• **Task to carry out**
Copy each line of the entries below that contains the string "Política".

┌──

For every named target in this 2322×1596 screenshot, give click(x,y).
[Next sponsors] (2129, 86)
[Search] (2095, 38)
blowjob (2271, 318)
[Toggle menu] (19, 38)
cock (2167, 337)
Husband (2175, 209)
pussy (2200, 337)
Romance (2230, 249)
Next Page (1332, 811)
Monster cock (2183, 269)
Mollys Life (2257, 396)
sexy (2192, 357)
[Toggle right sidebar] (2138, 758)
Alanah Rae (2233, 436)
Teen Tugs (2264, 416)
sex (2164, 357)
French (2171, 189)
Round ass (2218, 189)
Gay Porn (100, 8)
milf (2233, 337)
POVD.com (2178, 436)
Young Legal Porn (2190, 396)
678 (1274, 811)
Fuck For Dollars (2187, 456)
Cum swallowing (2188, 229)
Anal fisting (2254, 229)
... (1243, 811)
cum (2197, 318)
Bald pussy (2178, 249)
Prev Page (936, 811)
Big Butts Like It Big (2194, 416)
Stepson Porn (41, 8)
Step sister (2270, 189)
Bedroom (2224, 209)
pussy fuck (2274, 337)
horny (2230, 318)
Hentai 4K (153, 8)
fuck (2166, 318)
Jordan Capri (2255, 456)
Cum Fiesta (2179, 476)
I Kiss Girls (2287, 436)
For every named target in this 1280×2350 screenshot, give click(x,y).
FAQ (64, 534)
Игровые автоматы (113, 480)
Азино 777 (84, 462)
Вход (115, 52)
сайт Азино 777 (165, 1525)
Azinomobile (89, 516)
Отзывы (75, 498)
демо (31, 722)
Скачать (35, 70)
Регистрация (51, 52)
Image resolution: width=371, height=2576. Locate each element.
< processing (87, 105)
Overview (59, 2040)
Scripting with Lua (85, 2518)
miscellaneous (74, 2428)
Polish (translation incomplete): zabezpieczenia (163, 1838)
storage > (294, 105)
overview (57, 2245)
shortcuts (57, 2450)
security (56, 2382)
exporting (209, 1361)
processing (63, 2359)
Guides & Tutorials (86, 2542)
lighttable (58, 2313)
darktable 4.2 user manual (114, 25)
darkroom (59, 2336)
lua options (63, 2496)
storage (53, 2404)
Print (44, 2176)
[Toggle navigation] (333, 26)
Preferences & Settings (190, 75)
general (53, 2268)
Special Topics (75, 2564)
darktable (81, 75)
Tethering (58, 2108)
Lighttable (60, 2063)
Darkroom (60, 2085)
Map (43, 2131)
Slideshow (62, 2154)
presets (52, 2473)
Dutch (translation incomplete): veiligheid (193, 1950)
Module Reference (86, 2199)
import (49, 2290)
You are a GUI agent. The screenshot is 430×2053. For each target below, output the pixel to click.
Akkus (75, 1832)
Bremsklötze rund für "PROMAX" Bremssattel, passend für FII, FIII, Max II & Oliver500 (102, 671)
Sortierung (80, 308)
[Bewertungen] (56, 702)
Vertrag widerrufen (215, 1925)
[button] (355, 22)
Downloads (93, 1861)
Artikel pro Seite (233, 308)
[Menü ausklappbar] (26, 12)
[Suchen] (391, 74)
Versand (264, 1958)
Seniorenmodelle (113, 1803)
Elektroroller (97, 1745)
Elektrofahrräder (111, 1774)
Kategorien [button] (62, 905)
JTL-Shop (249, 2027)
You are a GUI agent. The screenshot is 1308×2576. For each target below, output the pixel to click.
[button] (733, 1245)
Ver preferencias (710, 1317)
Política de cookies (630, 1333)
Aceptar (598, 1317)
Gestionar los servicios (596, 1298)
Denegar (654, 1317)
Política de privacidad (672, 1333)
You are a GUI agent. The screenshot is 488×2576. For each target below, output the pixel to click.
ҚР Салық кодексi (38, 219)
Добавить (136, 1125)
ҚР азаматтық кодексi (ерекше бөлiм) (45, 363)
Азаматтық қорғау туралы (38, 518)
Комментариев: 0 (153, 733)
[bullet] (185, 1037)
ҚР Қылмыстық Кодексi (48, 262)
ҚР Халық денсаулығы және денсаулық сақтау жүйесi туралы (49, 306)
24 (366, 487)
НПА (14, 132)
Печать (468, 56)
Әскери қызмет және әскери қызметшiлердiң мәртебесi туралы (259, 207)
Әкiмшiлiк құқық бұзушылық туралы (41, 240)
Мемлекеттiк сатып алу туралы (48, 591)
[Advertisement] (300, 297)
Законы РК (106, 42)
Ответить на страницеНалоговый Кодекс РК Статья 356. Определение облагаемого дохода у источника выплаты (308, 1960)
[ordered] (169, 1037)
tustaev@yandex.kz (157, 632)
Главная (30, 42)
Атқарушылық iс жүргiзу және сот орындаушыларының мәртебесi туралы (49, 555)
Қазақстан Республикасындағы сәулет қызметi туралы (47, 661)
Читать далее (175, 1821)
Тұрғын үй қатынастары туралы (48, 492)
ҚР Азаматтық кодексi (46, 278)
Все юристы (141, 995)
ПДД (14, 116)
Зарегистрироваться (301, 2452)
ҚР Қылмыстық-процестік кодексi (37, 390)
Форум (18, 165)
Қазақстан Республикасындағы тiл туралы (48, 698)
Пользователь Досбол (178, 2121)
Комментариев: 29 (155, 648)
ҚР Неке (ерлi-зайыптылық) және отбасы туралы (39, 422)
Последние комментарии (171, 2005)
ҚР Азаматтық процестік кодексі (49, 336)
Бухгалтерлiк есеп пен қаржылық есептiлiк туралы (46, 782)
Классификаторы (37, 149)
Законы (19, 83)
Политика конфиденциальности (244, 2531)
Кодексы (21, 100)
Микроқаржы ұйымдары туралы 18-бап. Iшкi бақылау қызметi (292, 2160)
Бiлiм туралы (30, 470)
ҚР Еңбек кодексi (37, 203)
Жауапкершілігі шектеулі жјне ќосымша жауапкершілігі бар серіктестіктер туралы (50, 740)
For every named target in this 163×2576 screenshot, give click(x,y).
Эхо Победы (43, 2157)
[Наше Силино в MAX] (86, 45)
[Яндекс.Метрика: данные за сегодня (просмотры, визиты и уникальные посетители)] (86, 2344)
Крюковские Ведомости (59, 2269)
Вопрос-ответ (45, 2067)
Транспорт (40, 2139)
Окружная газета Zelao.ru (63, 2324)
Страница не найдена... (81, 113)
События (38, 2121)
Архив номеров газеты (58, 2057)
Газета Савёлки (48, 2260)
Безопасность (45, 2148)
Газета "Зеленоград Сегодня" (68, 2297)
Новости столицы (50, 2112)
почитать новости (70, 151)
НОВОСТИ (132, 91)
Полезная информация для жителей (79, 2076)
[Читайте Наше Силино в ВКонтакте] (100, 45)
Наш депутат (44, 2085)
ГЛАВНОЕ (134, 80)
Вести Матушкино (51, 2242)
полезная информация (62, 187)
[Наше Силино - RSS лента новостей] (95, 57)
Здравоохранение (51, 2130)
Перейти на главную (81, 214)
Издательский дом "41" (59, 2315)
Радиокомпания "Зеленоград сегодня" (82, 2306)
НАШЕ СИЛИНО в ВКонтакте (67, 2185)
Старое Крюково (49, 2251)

└──

• **Answer to this problem**
Política de cookies (630, 1333)
Política de privacidad (672, 1333)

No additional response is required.